Under the Agreement and Plan of Merger dated as of February 6, 2000 (the "Merger
Agreement") among Pfizer, Warner-Lambert and Seminole Acquisition Sub Corp., a
wholly-owned subsidiary of Pfizer ("Merger Sub"), on closing of the merger,
Merger Sub was merged with and into Warner Lambert.

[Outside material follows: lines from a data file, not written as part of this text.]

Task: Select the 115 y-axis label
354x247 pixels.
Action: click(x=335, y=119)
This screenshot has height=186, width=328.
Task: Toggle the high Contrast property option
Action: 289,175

Warner-Lambert survived the
merger as a wholly owned subsidiary of Pfizer.
Under the Merger Agreement, as a result of the merger, each share of
Warner-Lambert common stock, par value $1.00 per share, issued and outstanding,
other than shares owned or directly held by Pfizer or directly or indirectly by
Warner-Lambert, was converted into the right to receive 2.75 shares of Pfizer
common stock, par value $0.05 per share.
Pfizer and Warner-Lambert mailed a definitive joint proxy statement/prospectus
(the "Joint Proxy Statement/Prospectus") to Pfizer shareholders on March 15,
2000, and to Warner-Lambert shareholders on March 27, 2000, which provides
certain information about the merger, Pfizer, Warner-Lambert and Merger Sub,
including, but not limited to, the nature of Pfizer's and Warner-Lambert's
business, the principles used in determining the conversion ratio, the nature of
any interests of Pfizer's and Warner-Lambert's officers and directors in the
merger, and Pfizer's intended use of the assets acquired in the merger. Chapters
One and Two of the Joint Proxy Statement/Prospectus, and the Merger Agreement,
which is an Annex to the Joint Proxy Statement/Prospectus, are incorporated by
reference.
Attached and also incorporated by reference is a copy of Pfizer's press release
dated June 19, 2000 announcing the receipt of FTC approval and the completion of
the merger with Warner-Lambert.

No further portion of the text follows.